---------- Provided passage ----------

Perimeter firewalls like AWS WAF monitor ingress network traffic that occurs at the application layer of the OSI model in order to protect applications from a wide variety of threats. For example, AWS WAF can be used to detect and prevent distributed denial-of-service (DDoS) attacks, which typically attempt to flood applications with requests in order to exhaust underlying resources. AWS WAF can also be used to prevent web application attacks, which send malformed HTTP requests—like you might see in a SQL injection attack—in order to gain control of internal resources such as databases. In addition to attacks like these, threat actors often use bots to scan applications for vulnerabilities or disrupt performance by flooding them with traffic as part of a more sophisticated DDoS attack.

Rules and rule statements

AWS WAF manages all request traffic via individual rules, which process any incoming request against a pre-configured set of criteria, known as rule statements. Rule statements describe which request components—such as HTTP method, headers, cookies, URI path, and more—the firewall should inspect and how to evaluate them.

AWS WAF offers the following types of rule statements for evaluating request components:

  • Match rule: Inspects a request component for a specific match, such as geographic, string, or malicious SQL code
  • Logical rule: Enables you to combine rule statements based on AND, OR, and NOT logical statements
  • Rate-based rule: Detects rate-limit matched requests that are being generated at a significant rate
  • Rule group rule: Enables you to reference custom or managed rule groups in your statements

Depending on how a request matches this criteria, the rule will then execute either a terminating or non-terminating action on it.

Rule groups and web ACLs

You can apply a collection of rules directly to rule groups or web access control lists (web ACLs), both of which provide unique capabilities. Rule groups offer an additional organizational layer for a large collection of rules. You can create custom rule groups, or deploy managed rule groups from AWS or from third-party AWS Marketplace vendors. Managed rule groups, which are preconfigured and receive regular updates, are designed to support a wide variety of web applications, protect applications from well-known vulnerabilities and threats, and meet compliance requirements. For example, some AWS managed rule groups offer automatic threat detection for fraudulent activity, such as account creation and takeover.

---------- Raw data ----------

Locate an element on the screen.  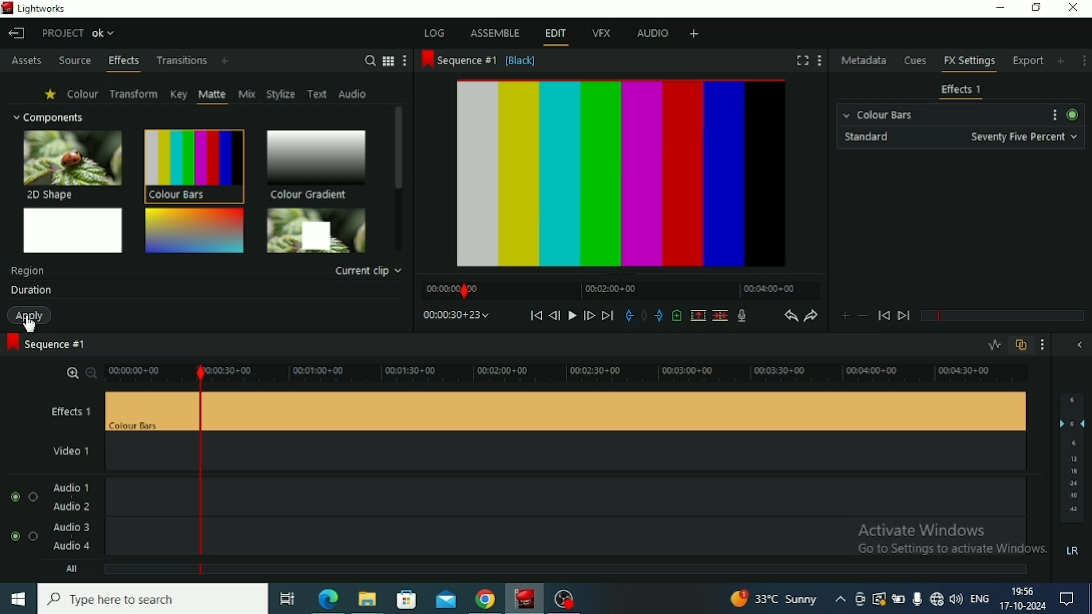
Transitions is located at coordinates (182, 61).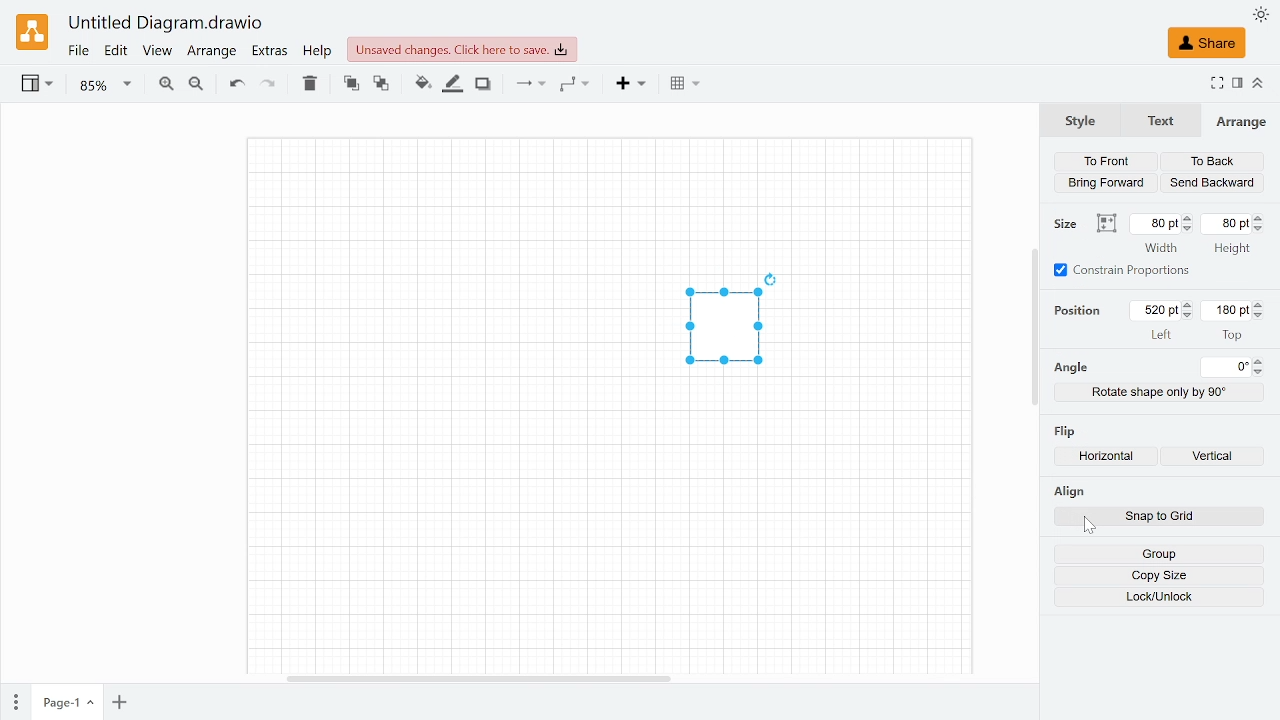 The width and height of the screenshot is (1280, 720). I want to click on Add page, so click(119, 703).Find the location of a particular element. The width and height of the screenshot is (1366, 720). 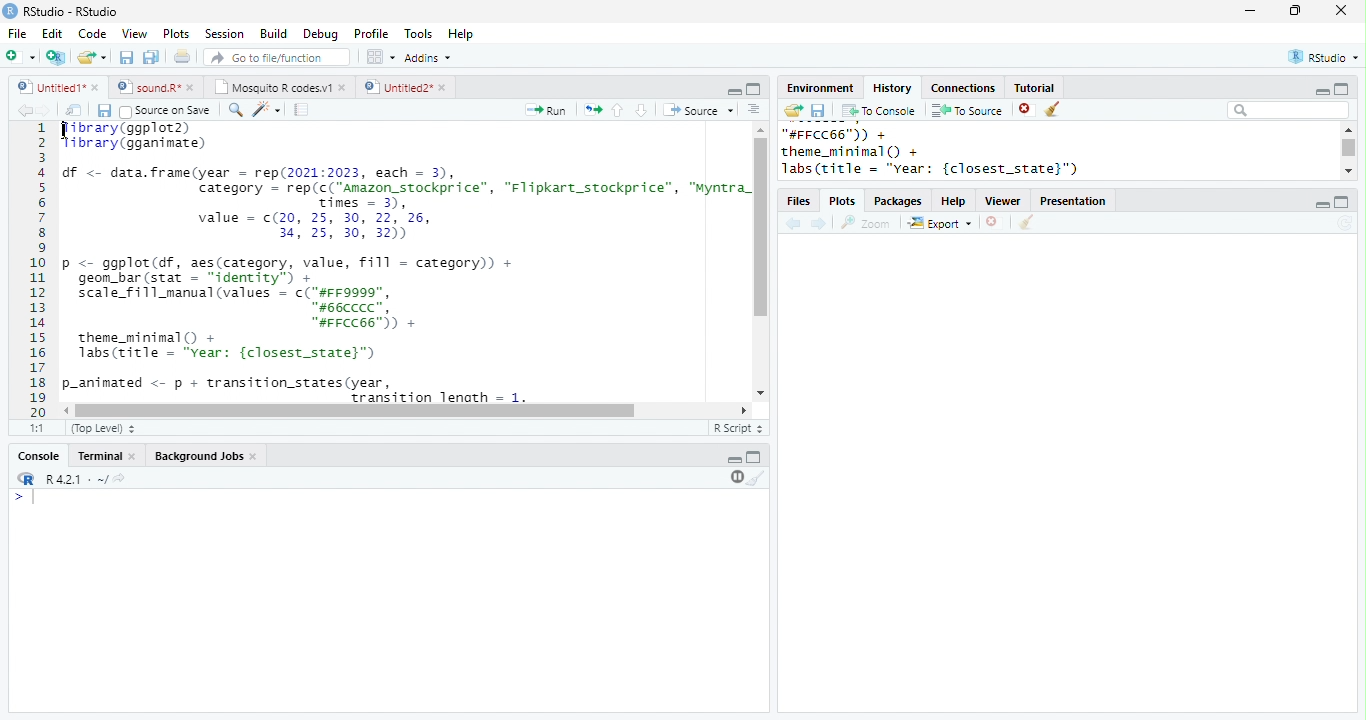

----------

> [Short task 1]: In the AWS WAF text, which logical statements can a logical rule use to combine rule statements?
> [Short task 2]: Repeat the portion of the AWS WAF text between "You can apply" and "creation and takeover.", inclusive.
The lines have no connection to the AWS WAF text.

> [Answer 1]: AND, OR, and NOT.

> [Answer 2]:
You can apply a collection of rules directly to rule groups or web access control lists (web ACLs), both of which provide unique capabilities. Rule groups offer an additional organizational layer for a large collection of rules. You can create custom rule groups, or deploy managed rule groups from AWS or from third-party AWS Marketplace vendors. Managed rule groups, which are preconfigured and receive regular updates, are designed to support a wide variety of web applications, protect applications from well-known vulnerabilities and threats, and meet compliance requirements. For example, some AWS managed rule groups offer automatic threat detection for fraudulent activity, such as account creation and takeover.